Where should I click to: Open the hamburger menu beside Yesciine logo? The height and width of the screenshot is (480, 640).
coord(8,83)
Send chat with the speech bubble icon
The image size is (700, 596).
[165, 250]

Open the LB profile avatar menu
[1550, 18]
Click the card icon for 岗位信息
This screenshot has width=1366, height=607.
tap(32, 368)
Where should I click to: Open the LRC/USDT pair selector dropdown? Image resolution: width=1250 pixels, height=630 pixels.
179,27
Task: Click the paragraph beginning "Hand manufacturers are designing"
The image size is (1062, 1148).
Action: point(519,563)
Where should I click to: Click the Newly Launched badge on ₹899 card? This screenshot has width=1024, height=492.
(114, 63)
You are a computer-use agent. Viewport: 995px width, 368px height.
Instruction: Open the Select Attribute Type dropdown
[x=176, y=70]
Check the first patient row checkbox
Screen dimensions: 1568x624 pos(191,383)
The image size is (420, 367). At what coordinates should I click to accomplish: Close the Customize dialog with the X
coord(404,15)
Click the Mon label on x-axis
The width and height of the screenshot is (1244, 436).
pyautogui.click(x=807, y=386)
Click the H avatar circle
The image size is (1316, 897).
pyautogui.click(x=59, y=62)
* * *
#### [SHORT EXERCISE]
Rewrite the listing above, swapping each "dropdown" for "drop-down menu" and keeping everything else the same.

#### [SOLUTION]
Where should I click to: Open the hamburger menu beside Yesciine logo? The height and width of the screenshot is (480, 640).
coord(8,83)
Send chat with the speech bubble icon
The image size is (700, 596).
[165, 250]

Open the LB profile avatar menu
[1550, 18]
Click the card icon for 岗位信息
This screenshot has width=1366, height=607.
tap(32, 368)
Where should I click to: Open the LRC/USDT pair selector drop-down menu? Image resolution: width=1250 pixels, height=630 pixels.
179,27
Task: Click the paragraph beginning "Hand manufacturers are designing"
The image size is (1062, 1148).
Action: point(519,563)
Where should I click to: Click the Newly Launched badge on ₹899 card? This screenshot has width=1024, height=492.
(114, 63)
You are a computer-use agent. Viewport: 995px width, 368px height.
Instruction: Open the Select Attribute Type drop-down menu
[x=176, y=70]
Check the first patient row checkbox
Screen dimensions: 1568x624 pos(191,383)
The image size is (420, 367). At what coordinates should I click to accomplish: Close the Customize dialog with the X
coord(404,15)
Click the Mon label on x-axis
The width and height of the screenshot is (1244, 436).
pyautogui.click(x=807, y=386)
Click the H avatar circle
The image size is (1316, 897).
pyautogui.click(x=59, y=62)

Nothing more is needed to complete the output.